# Does your V ever sleep?



## austin03 (Feb 19, 2014)

The title is a bit of an exaggeration but man we are having some trouble with ours.
He just turned 7 months old. He used to sleep through the night pretty decently usually waking up at like 6 which I thought was okay since he had to go outside and didnt make a peep other than that. Lately he has been getting up at any time from 2:00 to 4:00 and once we let him outside he wont go back to bed. He sits in his crate and barks and screams until one of us goes and lays on the couch by him or lets him out. He is still tired when he is doing this, because he goes to sleep if you go lay out there by him. We give him a ton of exercise and dont have him eat or drink close to bed time.
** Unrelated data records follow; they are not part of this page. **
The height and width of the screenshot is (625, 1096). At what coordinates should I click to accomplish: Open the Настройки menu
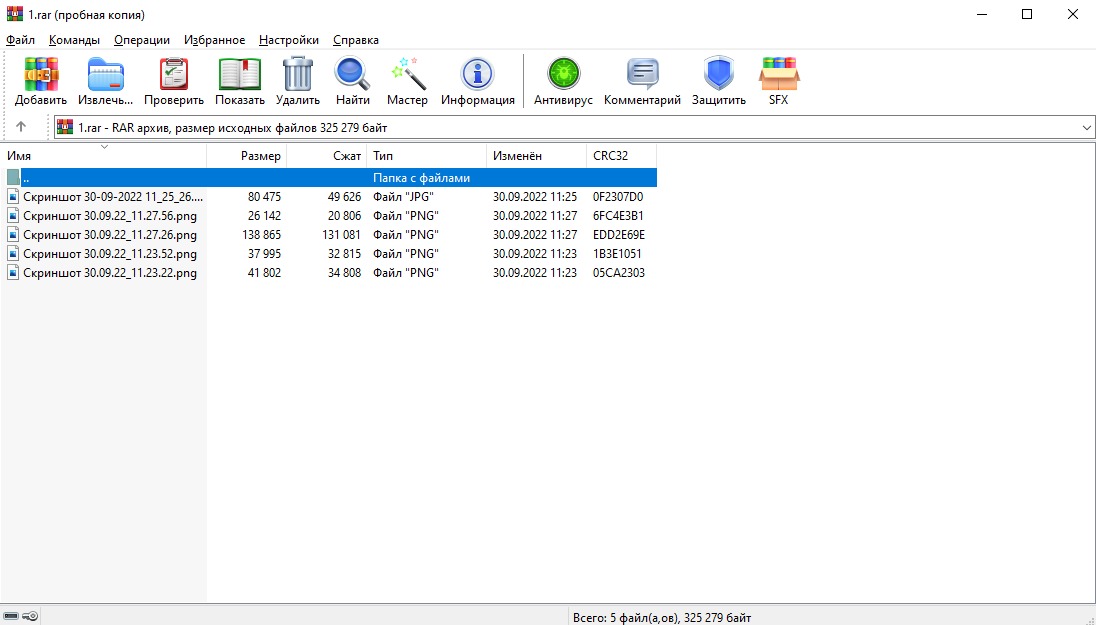(288, 40)
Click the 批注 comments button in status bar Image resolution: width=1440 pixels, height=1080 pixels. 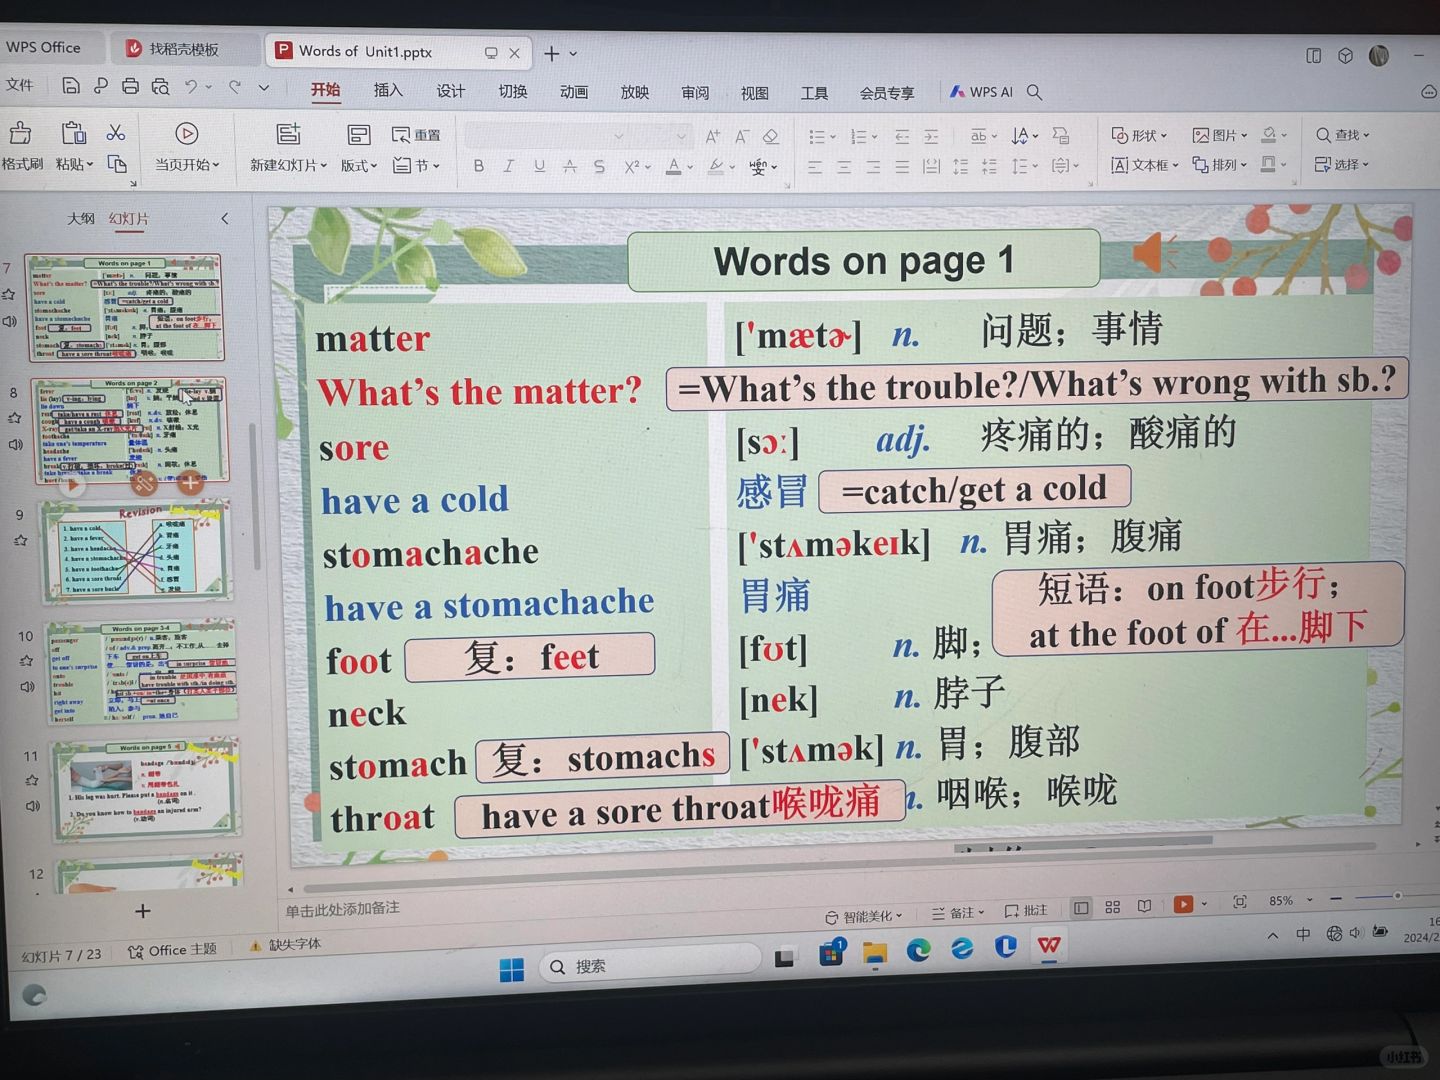point(1026,910)
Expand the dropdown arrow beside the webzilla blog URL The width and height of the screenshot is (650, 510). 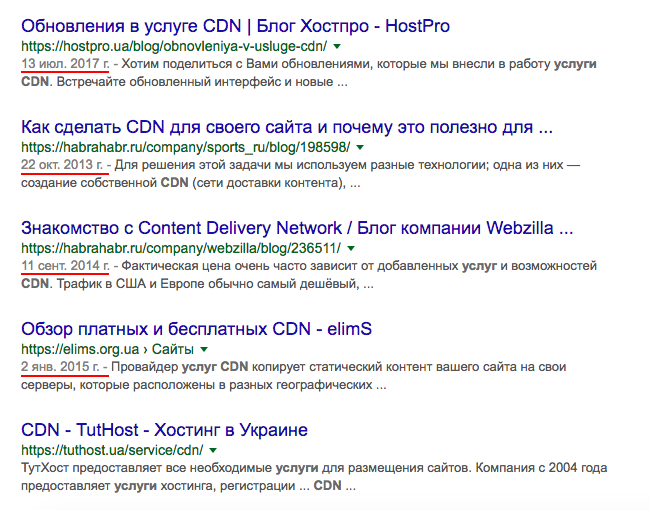click(352, 248)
Also, we cant just let him bark it out. I tried that this morning and he went on for literally an hour and a half. Our neighbors houses are very close and they have told me they can hear him. They dont mind him during the day on occasion(hardly barks during the day), but they are not too fond of being woken up at 2 A.M. due to my dog. 

Any help???


----------



## texasred (Jan 29, 2012)

You could try throwing a heavy blanket over the crate to muffle the noise. Vs learn quick, and some don't give up easily. Sleeping with him once or twice on the couch was probably enough for him to know he likes it better than the crate. You might want to buy the neighbors some wine, so they sleep sounder while he is readjusting to sleeping in the crate.


----------



## austin03 (Feb 19, 2014)

Yep, TexasRed I regret doing that. Its crazy though. When I put him in his kennel at night he goes to sleep right away he doesnt seem to mind it at all. We have an Ecollar for him do you think if he woke up and barked after we let him outside that we could just hit the like beep/tone feature on there and see if that works? I definitely will try the heavy blanket over the kennel. Very good idea.


----------



## Idntnw (Mar 21, 2014)

I used a water bottle. I have three dogs in crates in my bed room at night and am very adamant about my sleep. When they were first getting adjusted and would wake me up at am unacceptable time, I would give a quick 'shush' then grab the water bottle and squirt in their direction. Never had to even sit up. They learned real fast to stay quiet and sleep. I have a 6m V, a beagle and an adopted mutt. Spray bottle was great for all breeds.


----------



## austin03 (Feb 19, 2014)

SPray bottle is a good idea. Except he is in the living room and we are in the bedroom.


----------



## Idntnw (Mar 21, 2014)

I think he'd still get the point. But it would be a long night for yall. Up and down a few times until he realized calling yall wasn't the best of ideas.


----------



## Vizsla Baby (Nov 4, 2011)

Sounds like he wants to be a bed dog!


----------



## texasred (Jan 29, 2012)

On ecollars, I like to only use them for already trained commands. Then transfer the command over to the ecollar, so the command can be enforced from a distance. Yes, I know people use bark collars, and with most dogs they work when on the dog.
I have used one on my male. He would whine to high heaven when one of my females were in heat. I did work with him on learning quite before transferring it over to a ecollar, and then to a bark collar. He got to where I didn't need the bark collar anymore. Just tell him quite, and down (lay down) and he would settle. It just took awhile. The call of nature is very strong.


----------



## MilesMom (Jun 21, 2012)

Our Miles went through this phase at that age too. He woke up every night and didn't want to sleep. I attribute it to another teething phase, I think he was uncomfortable with his back molars coming in. With our second pup, Chase, we expected it and made sure to keep him up a few hours before bed chewing a bone/ antler/ bully stick. He ended up not going through this phase.


----------



## Oquirrh the V (Jun 24, 2011)

Why don't you put the crate in your room? You mention that you sleep on the couch - is he in the crate and you on the couch? I personally wouldn't spray him or use the ecollar in this situation. I like the heavy blanket idea and the wine for the neighbors. What about a warm blanket when he gets put back in his crate or a chew toy to occupy him until he falls asleep again?


----------